** Begin **
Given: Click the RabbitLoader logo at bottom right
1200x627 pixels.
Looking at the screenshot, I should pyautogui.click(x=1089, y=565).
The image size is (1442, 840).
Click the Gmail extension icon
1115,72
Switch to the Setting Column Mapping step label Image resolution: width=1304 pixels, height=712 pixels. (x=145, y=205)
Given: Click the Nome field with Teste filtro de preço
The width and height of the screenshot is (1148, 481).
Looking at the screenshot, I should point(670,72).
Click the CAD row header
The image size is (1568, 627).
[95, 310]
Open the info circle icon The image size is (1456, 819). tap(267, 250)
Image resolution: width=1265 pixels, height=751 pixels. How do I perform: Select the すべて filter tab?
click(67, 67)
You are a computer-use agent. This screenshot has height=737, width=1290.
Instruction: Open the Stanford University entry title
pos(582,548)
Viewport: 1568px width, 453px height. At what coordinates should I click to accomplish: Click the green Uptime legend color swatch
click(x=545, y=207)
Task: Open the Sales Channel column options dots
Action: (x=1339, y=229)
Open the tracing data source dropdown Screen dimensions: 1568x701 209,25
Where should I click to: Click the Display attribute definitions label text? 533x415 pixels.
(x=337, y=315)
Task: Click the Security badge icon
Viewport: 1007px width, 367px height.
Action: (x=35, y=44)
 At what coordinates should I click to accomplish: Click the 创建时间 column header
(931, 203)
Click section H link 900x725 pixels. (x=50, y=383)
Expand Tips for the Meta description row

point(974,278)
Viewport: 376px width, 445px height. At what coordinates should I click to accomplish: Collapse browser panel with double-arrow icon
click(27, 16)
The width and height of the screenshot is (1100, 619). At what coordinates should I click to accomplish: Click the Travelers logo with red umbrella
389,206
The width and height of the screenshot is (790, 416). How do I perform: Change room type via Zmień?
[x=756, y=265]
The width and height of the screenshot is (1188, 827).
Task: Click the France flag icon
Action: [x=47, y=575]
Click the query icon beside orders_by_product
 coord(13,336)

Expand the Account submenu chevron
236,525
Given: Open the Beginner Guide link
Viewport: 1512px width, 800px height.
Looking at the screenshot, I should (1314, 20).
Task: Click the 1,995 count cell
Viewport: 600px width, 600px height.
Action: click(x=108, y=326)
** End **
Work to be completed: Arrange every line of the listing above as a numbered list, leaving out the blank lines.

The response:
1. Given: Click the RabbitLoader logo at bottom right
2. 1200x627 pixels.
3. Looking at the screenshot, I should pyautogui.click(x=1089, y=565).
4. The image size is (1442, 840).
5. Click the Gmail extension icon
6. 1115,72
7. Switch to the Setting Column Mapping step label Image resolution: width=1304 pixels, height=712 pixels. (x=145, y=205)
8. Given: Click the Nome field with Teste filtro de preço
9. The width and height of the screenshot is (1148, 481).
10. Looking at the screenshot, I should point(670,72).
11. Click the CAD row header
12. The image size is (1568, 627).
13. [95, 310]
14. Open the info circle icon The image size is (1456, 819). tap(267, 250)
15. Image resolution: width=1265 pixels, height=751 pixels. How do I perform: Select the すべて filter tab?
16. click(67, 67)
17. You are a computer-use agent. This screenshot has height=737, width=1290.
18. Instruction: Open the Stanford University entry title
19. pos(582,548)
20. Viewport: 1568px width, 453px height. At what coordinates should I click to accomplish: Click the green Uptime legend color swatch
21. click(x=545, y=207)
22. Task: Open the Sales Channel column options dots
23. Action: (x=1339, y=229)
24. Open the tracing data source dropdown Screen dimensions: 1568x701 209,25
25. Where should I click to: Click the Display attribute definitions label text? 533x415 pixels.
26. (x=337, y=315)
27. Task: Click the Security badge icon
28. Viewport: 1007px width, 367px height.
29. Action: (x=35, y=44)
30.  At what coordinates should I click to accomplish: Click the 创建时间 column header
31. (931, 203)
32. Click section H link 900x725 pixels. (x=50, y=383)
33. Expand Tips for the Meta description row
34. point(974,278)
35. Viewport: 376px width, 445px height. At what coordinates should I click to accomplish: Collapse browser panel with double-arrow icon
36. click(27, 16)
37. The width and height of the screenshot is (1100, 619). At what coordinates should I click to accomplish: Click the Travelers logo with red umbrella
38. 389,206
39. The width and height of the screenshot is (790, 416). How do I perform: Change room type via Zmień?
40. [x=756, y=265]
41. The width and height of the screenshot is (1188, 827).
42. Task: Click the France flag icon
43. Action: [x=47, y=575]
44. Click the query icon beside orders_by_product
45.  coord(13,336)
46. Expand the Account submenu chevron
47. 236,525
48. Given: Open the Beginner Guide link
49. Viewport: 1512px width, 800px height.
50. Looking at the screenshot, I should (1314, 20).
51. Task: Click the 1,995 count cell
52. Viewport: 600px width, 600px height.
53. Action: click(x=108, y=326)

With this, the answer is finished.